Release 2.1 (2025-7-2)

MR3

Task scheduling

  • The use of speculative fetchers eliminates fetch delays in most cases, and thus speculative execution is disabled in hive-site.xml (with hive.mr3.am.task.concurrent.run.threshold.percent set to 100). Speculative execution is recommended only when stragglers are created unpredictably.

Shuffling

  • Pipelined shuffling works correctly, even with fault tolerance and speculative execution. Using speculative execution with pipelined shuffling, however, is not recommended.
  • Pipelined shuffling is enabled in tez-site.xml (with tez.runtime.pipelined-shuffle.enabled set to true).
  • When using MR3 shuffle handlers, spill records (meta-data describing shuffle payload) are kept in memory and not written to local disk. As a result, the configuration keys tez.shuffle.indexcache.share and tez.shuffle.indexcache.mb are no longer used.
  • Introduce a new configuration key tez.runtime.use.free.memory.writer.output to use free memory for storing the output of tasks. If set to true, we strongly recommend setting hive.mr3.delete.vertex.local.directory (which is mapped to mr3.am.notify.destination.vertex.complete) to true in hive-site.xml so that intermediate data produced by a Vertex is deleted from memory as soon as all its consumer Vertexes are completed.
  • The keep-alive setting for shuffling is disabled in tez-site.xml.
  • On Kubernetes, running shuffle handlers in a separate process inside a ContainerWorker Pod is no longer supported. As a result, the configuration keys mr3.k8s.shuffle.process.ports and mr3.k8s.shufflehandler.process.memory.mb are no longer used.
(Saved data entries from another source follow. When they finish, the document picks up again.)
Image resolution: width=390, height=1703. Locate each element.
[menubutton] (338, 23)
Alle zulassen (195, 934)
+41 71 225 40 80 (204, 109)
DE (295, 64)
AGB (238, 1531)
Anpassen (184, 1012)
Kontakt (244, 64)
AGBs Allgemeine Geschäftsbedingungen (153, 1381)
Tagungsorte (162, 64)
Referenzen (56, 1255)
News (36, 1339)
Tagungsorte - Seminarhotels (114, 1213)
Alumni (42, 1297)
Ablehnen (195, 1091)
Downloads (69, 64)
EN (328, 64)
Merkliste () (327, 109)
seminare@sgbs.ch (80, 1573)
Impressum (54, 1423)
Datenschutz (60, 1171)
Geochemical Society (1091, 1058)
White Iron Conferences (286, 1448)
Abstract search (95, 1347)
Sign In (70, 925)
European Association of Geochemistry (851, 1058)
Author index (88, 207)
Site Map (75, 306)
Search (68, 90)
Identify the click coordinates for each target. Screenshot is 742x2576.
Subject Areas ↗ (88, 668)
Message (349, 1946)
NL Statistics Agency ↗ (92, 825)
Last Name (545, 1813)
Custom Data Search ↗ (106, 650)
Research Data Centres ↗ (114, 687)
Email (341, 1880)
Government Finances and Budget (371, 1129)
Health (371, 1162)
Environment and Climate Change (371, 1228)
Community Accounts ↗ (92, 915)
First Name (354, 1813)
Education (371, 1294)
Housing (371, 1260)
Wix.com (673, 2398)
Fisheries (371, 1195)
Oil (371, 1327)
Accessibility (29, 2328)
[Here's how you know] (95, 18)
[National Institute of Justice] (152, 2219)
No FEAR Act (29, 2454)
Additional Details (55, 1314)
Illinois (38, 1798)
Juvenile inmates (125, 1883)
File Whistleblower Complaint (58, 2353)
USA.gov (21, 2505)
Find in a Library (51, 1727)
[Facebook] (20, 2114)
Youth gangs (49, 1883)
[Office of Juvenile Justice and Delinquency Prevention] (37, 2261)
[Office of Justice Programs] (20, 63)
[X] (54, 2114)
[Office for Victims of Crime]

Backpressure handling and speculative fetching

  • Speculative fetchers are created more often in order to avoid reporting fetch failures (which trigger Vertex reruns) as much as possible. For example, the configuration key tez.runtime.shuffle.connect.timeout is set to 27500 in tez-site.xml, and connection attempts are made for 30 seconds before reporting fetch failures.
  • The values for the following configuration keys are adjusted in tez-site.xml.
    • tez.runtime.shuffle.speculative.fetch.wait.millis to 12500
    • tez.runtime.shuffle.stuck.fetcher.threshold.millis to 2500
    • tez.runtime.shuffle.stuck.fetcher.release.millis to 7500
  • Introduce a new configuration key tez.runtime.shuffle.max.speculative.fetch.attempts to specify the maximum number of speculative fetchers for each fetch attempt. The default value is 2 (which means that up to 3 fetchers can be made for each fetch attempt).

Miscellaneous

  • For ContainerWorkers, -Xms is set to the same value as -Xmx in the Java options. This effectively reverts HIVE-20951 in Hive on MR3.
  • A new configuration key mr3.am.rpc.protection specifies the value for hadoop.rpc.protection of Hadoop. Set it to privacy to encrypt messages to/from DAGAppMaster. By default, it is set to authentication and messages are not encrypted.

Hive on MR3

  • Replace the Murmur3 hash function with xxHash32.